To review patients with a hematogenous and early post-surgical prosthetic joint infection (PJI) due to S. aureus treated with debridement and retention of the implant and to compare their clinical characteristics and outcome.


From January 2000 all patients with a prosthetic joint infection treated in a single-center were prospectively registered and followed-up. All potentially variables associated with outcome were recorded. For the present study, cases with a hematogenous or early post-surgical PJI due to S. aureus treated with debridement and at least 2 years of follow-up were reviewed. Cox regression model to identify factors associated with outcome were applied.

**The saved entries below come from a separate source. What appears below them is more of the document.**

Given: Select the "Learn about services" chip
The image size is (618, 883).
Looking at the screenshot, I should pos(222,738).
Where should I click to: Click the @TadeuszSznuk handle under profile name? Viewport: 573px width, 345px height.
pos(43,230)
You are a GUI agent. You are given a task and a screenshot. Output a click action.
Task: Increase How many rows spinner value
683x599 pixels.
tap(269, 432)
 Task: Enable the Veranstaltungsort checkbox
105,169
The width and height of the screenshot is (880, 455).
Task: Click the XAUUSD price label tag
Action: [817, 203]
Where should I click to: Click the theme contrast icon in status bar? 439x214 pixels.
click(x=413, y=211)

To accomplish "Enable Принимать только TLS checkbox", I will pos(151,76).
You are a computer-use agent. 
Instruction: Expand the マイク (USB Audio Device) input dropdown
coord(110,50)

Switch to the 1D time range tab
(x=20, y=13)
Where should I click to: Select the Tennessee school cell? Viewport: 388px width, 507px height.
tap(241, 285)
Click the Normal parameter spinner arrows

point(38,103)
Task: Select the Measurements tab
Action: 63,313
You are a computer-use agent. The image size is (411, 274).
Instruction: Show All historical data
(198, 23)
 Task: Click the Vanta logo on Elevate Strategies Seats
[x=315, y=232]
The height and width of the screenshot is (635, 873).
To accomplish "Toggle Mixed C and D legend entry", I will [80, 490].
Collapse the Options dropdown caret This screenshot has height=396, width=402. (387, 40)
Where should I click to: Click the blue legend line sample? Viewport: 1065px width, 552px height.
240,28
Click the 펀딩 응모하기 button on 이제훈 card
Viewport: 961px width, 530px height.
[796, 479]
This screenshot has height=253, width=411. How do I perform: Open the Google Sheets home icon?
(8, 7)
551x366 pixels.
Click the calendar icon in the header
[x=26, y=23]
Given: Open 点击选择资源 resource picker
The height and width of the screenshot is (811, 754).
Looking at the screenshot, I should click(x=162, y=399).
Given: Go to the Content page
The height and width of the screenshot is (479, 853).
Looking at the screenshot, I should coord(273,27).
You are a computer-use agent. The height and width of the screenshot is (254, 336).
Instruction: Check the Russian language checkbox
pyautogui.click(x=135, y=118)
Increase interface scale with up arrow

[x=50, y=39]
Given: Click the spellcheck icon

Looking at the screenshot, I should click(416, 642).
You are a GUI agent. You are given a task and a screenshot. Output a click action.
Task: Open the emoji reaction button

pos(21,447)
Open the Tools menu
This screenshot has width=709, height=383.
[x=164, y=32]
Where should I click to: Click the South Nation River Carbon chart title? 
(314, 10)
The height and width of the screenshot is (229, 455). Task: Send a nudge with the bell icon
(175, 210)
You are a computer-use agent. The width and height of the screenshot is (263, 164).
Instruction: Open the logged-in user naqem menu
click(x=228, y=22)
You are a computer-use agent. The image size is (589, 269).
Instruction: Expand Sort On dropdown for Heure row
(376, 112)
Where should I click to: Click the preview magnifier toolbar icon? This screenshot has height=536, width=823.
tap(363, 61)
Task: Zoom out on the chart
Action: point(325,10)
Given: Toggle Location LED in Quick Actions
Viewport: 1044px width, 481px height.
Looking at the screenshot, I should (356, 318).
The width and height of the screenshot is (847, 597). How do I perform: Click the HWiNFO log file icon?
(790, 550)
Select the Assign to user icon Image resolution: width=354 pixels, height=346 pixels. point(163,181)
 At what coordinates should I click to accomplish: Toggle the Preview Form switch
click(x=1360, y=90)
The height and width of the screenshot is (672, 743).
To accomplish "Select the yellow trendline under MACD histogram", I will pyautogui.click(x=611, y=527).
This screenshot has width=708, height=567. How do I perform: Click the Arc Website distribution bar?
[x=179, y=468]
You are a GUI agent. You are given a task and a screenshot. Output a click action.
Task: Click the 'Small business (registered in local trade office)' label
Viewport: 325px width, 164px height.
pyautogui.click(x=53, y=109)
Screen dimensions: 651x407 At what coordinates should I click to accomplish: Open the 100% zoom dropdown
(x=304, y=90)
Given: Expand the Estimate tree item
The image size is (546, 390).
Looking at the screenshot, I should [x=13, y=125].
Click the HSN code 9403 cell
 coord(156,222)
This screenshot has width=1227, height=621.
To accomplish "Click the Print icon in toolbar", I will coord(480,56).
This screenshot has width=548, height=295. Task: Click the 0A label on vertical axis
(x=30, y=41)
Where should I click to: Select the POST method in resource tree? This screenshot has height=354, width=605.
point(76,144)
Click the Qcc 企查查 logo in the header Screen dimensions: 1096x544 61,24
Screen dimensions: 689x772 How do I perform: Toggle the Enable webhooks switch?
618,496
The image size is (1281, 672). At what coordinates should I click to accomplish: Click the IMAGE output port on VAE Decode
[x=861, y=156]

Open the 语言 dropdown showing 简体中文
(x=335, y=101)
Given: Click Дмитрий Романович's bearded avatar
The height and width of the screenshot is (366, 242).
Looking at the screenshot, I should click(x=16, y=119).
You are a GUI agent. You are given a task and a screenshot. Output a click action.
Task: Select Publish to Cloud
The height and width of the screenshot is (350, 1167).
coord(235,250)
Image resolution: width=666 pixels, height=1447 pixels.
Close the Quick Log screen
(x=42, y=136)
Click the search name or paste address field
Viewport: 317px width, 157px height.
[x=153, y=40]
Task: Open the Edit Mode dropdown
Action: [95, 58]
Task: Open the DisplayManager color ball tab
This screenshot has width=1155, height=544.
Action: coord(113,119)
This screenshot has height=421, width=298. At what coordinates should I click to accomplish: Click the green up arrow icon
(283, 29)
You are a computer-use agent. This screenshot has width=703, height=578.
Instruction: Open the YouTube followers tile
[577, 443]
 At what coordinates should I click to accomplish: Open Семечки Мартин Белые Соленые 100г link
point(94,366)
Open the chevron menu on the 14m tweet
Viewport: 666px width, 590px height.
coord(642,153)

12 hematogenous and 53 early post-surgical PJI due to S. aureus were included. Number of patients presenting with fever, leucocyte count, C-reactive protein concentration, and the number of bacteremic patients were significantly higher in hematogenous infections while the number of polymicrobial infections was lower in hematogenous than in early post-surgical infections. The global failure rate in hematogenous and early post-surgical PJI was 58.7% and 24.5%, respectively (p=0.02). The Cox regression model identified hematogenous infections (OR: 2.57, CI95%: 1.02-6.51, p=0.04) and the need of a second debridement (OR: 4.61, CI95%: 1.86-11.4, p=0.001) as independent predictors of failure.


Hematogenous infections were monomicrobial and had more severe symptoms and signs of infection than early post-surgical PJI. Hematogenous PJI due to S. aureus, using debridement with implant retention, had a worse outcome than early post-surgical infections.